As shown in FIG. 2b, an insulation material such as silicon oxide or silicon nitride is deposited on the substrate having the gate line 15 to form a gate insulation layer 19. A metal, such as chromium or a chromium alloy, is deposited on the gate insulation layer 19. The metal layer is patterned to form a source line 35. The source line 35 is connected with the source electrode of the switching elements, such as a TFT.
As shown in FIG. 2c, an insulating material, such as a silicon nitride or a silicon oxide, is deposited on the substrate having the source line 35 to form a protection layer 39. The gate line 15 and the source line 35 are disposed on the separated layer with the intervening gate insulation layer 19 between them. Here, the gate line 15 and the source line 35 must not be connected to each other because they are used for different objects. However, they can be connected to each other as needed during some of the processing steps to protect them from static electricity. In addition, if a repair line for source line 35 is formed in the same layer and with the same material of the gate line 15, then the source line 35 should be connected to the repair line.
In order to connect the source line 35 and the gate line 15 (or the repair line in the same layer of the gate line 15), a gate contact hole 41 and a source contact hole 51 are formed, as shown in FIG. 2c. That is, at least a portion of a gate line 15 is exposed by etching the protection layer 39 and the gate insulation layer 19 to form the gate contact hole 41. Also, at least a portion of the source line 35 is exposed by etching the protection layer 39 to form the source contact hole.
As shown in FIG. 2d, a conductive material, such as an indium tin oxide (ITO), is deposited on the protection layer 39. The ITO layer is patterned to form a connecting terminal 53. The connecting terminal 53 connects the gate line 15 and the source line 35 through the gate contact hole 41 and the source contact hole 51.
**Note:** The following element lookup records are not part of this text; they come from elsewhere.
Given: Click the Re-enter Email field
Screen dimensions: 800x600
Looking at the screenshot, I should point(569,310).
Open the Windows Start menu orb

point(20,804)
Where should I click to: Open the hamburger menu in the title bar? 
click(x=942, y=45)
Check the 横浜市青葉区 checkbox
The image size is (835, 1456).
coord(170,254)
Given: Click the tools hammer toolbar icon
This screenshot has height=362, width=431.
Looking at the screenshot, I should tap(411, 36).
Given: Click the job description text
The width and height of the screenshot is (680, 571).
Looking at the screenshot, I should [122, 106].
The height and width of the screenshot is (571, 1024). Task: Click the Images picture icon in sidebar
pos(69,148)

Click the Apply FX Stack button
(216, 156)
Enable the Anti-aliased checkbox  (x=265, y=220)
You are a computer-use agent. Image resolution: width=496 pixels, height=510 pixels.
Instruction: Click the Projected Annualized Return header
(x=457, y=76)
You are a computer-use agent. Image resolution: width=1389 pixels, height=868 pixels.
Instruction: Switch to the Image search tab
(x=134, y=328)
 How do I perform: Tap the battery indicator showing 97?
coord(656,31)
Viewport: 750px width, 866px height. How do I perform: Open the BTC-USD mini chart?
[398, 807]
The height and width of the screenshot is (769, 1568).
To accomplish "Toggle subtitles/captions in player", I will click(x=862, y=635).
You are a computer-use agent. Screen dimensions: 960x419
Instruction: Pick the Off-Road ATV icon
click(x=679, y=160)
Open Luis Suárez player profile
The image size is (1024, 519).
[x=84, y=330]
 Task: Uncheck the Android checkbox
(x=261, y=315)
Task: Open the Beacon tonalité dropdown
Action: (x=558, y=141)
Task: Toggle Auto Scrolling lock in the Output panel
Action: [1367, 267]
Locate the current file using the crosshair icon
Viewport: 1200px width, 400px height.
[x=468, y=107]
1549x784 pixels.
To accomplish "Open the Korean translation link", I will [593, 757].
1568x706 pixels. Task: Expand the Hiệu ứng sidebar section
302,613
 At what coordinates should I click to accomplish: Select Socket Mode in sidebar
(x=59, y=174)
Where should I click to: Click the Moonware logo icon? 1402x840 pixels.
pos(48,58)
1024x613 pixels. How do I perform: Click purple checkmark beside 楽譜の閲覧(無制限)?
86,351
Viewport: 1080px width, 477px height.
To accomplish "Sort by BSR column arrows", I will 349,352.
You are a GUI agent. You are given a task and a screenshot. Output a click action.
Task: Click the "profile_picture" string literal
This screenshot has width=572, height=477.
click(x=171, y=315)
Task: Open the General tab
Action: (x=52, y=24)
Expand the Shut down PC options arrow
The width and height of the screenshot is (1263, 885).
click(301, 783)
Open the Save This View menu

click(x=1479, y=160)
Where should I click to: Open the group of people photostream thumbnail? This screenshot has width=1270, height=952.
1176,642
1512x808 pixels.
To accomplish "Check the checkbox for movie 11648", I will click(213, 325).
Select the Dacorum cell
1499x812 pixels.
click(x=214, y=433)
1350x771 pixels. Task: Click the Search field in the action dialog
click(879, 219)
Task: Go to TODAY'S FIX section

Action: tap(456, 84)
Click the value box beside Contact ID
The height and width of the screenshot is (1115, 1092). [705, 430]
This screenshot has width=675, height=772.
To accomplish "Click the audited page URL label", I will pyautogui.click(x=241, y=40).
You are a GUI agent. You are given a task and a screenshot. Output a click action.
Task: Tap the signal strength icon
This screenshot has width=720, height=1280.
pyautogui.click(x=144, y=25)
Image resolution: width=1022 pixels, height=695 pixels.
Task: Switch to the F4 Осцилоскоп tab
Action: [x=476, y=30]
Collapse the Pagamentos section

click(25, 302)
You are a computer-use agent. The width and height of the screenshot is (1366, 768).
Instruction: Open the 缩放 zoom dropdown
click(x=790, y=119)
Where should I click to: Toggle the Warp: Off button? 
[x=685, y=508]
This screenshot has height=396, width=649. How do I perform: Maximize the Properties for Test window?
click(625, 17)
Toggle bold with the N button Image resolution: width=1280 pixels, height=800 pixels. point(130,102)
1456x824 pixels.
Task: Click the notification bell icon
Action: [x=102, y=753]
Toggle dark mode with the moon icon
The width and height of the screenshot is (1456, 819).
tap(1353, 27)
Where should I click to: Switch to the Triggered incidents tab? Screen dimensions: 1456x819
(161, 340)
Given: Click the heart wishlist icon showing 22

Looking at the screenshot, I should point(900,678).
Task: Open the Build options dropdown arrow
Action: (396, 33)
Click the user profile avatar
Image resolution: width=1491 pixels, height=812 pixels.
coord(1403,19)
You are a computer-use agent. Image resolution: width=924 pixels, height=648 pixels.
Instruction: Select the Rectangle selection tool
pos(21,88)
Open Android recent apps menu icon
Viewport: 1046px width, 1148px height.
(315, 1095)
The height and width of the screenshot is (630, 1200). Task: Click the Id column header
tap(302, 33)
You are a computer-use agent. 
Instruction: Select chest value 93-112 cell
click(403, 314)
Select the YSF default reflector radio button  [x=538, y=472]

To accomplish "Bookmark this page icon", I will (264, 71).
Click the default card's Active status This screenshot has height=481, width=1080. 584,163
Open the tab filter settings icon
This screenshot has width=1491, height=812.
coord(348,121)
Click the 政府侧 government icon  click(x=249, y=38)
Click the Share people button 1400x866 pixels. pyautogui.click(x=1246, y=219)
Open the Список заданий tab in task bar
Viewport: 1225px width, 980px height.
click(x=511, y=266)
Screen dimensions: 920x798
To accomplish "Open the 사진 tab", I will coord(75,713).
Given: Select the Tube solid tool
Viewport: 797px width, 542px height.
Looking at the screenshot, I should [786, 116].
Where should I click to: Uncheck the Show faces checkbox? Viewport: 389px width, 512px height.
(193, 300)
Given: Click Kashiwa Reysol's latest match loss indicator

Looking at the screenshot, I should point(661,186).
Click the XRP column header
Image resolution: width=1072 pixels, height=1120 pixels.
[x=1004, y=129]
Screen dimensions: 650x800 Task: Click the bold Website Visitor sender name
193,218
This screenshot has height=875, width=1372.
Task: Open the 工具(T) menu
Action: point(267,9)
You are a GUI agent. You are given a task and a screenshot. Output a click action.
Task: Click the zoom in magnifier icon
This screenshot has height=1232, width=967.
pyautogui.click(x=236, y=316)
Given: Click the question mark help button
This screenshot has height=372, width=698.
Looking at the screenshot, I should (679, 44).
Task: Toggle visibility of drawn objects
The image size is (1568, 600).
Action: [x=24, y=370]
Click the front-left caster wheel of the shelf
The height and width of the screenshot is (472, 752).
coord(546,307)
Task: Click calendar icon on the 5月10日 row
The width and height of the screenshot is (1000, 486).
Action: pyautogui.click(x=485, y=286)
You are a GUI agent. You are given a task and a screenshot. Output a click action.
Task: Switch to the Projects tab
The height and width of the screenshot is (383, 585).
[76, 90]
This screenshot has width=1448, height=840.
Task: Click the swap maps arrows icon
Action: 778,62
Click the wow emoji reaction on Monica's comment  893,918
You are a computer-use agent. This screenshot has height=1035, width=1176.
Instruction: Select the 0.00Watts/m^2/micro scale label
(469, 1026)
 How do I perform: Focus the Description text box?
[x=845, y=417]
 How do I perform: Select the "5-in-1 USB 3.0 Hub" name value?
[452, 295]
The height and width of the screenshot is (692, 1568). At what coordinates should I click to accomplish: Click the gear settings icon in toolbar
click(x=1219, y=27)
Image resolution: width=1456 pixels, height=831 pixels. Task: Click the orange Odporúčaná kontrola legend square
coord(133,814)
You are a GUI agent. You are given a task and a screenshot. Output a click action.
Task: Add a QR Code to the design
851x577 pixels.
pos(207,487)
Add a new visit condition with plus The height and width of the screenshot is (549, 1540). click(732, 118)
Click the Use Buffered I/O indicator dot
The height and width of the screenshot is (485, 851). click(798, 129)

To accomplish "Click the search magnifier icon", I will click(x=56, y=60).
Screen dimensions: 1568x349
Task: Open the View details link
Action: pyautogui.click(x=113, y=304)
In the conventional method for connecting the bus lines, the lines are connected by a third conductive material through the contact holes arrayed in horizontal. Hence, space is needed for the contact holes, thereby limiting the density of the semiconductor device. For example, in manufacturing a high density semiconductor device, all elements in the device are made smaller. Accordingly, the width of the gate line and the source line correspondingly becomes narrower. Furthermore, the number of connecting parts is increased, thereby hindering the reduction of the connection area.